Presidente do PSDB caminha para reeleição em chapa única, mas crises regionais em São Paulo, Paraíba e Paraná contrariam ideia de unidade

Christiane Samarco, de O Estado de S. Paulo

04 de maio de 2011 | 23h00

BRASÍLIA - O ex-governador José Serra até se insinuou, mas a três semanas da convenção nacional do PSDB nenhum tucano se apresentou para disputar a presidência do partido com o deputado federal Sérgio Guerra (PE), que caminha para reeleição em chapa única no dia 28 de maio.

 

Nem assim o tucanato vai se livrar de velhas disputas internas nem colocará um ponto final em problemas e litígios que se espalham por vários Estados, como São Paulo, Paraná e Paraíba. Além da briga permanente entre Minas Gerais e São Paulo pela vaga de candidato do partido à Presidência da República, em que se confrontam Serra e o senador mineiro Aécio Neves, há a disputa de poder entre o próprio Serra e o governador tucano Geraldo Alckmin.

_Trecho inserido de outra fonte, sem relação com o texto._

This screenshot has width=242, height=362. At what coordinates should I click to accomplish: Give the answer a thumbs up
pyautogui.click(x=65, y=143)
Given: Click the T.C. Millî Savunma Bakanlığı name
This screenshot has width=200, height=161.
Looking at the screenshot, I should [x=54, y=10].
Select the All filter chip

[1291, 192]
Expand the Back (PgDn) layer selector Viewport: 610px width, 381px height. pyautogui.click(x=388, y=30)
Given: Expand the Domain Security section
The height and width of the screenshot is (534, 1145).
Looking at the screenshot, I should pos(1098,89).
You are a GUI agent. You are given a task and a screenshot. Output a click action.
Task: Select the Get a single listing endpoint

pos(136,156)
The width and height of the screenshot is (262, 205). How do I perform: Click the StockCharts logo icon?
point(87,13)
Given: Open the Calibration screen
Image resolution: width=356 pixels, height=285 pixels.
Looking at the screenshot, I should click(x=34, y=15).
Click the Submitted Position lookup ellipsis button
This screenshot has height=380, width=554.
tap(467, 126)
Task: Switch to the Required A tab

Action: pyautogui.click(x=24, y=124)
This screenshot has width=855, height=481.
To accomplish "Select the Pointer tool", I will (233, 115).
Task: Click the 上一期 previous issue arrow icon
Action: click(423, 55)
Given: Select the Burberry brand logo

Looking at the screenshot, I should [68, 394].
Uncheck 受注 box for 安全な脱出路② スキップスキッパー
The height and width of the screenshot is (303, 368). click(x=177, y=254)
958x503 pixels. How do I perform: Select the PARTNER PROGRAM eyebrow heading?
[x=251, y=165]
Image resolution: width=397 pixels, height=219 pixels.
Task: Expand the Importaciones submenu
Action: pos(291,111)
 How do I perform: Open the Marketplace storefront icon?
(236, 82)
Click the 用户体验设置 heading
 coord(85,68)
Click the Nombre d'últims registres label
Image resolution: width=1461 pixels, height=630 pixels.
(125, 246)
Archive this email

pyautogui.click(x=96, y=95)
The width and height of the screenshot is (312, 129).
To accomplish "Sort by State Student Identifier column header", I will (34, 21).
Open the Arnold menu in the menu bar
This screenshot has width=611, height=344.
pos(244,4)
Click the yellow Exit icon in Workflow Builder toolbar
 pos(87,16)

E isso vai se arrastar independentemente do talento de Guerra para negociar a partilha de poder na nova direção.

 

O desafio maior do tucanato hoje é acomodar Serra na estrutura partidária, sem colocá-lo em posição de comando que reforce um projeto presidencial nem tampouco deixá-lo sem poder a ponto de produzir outra crise, sugerindo a aposentadoria do líder que saiu da eleição presidencial de 2010 com um capital de quase 44 milhões de votos.

 

Mas, ainda que a tarefa seja cumprida, restarão os litígios nos Estados, agora agravados pelo clima de insegurança que o novo PSD semeou Brasil afora. No Paraná, por exemplo, Sérgio Guerra e o governador Beto Richa (PSDB) tiveram trabalho para segurar o deputado federal Fernando Franceschini, que fez seguidas ameaças de aderir ao novo partido nos últimos dias.

 

E os problemas não param aí. Richa também está desafiado a cumprir o compromisso com seu antigo vice-prefeito que assumiu a administração de Curitiba, Luciano Ducci, do PSB, e ao mesmo tempo segurar no PSDB o ex-deputado Gustavo Fruet. É que Ducci apoiou a eleição de Richa e agora conta com o aliado para se reeleger. Fruet por sua vez, avisou a vários interlocutores que não abre mão de disputar a prefeitura e lidera as pesquisas de intenção de voto.

 

Na Paraíba, a briga é entre o senador Cícero Lucena e o ex-governador Cássio Cunha Lima, que deve assumir uma vaga no Senado semana que vem. Cícero até hoje não se conforma por ter sido forçado a engolir uma aliança com o PSB do governador eleito Ricardo Coutinho, a quem se refere como inimigo pessoal. Como o vice-governador tucano Romulo Gouveia foi fisgado pelo no PSD, ele tenta aproveitar a deserção para romper a aliança que Cunha Lima sustenta. Reeleito presidente, Guerra terá que cuidar desses conflitos.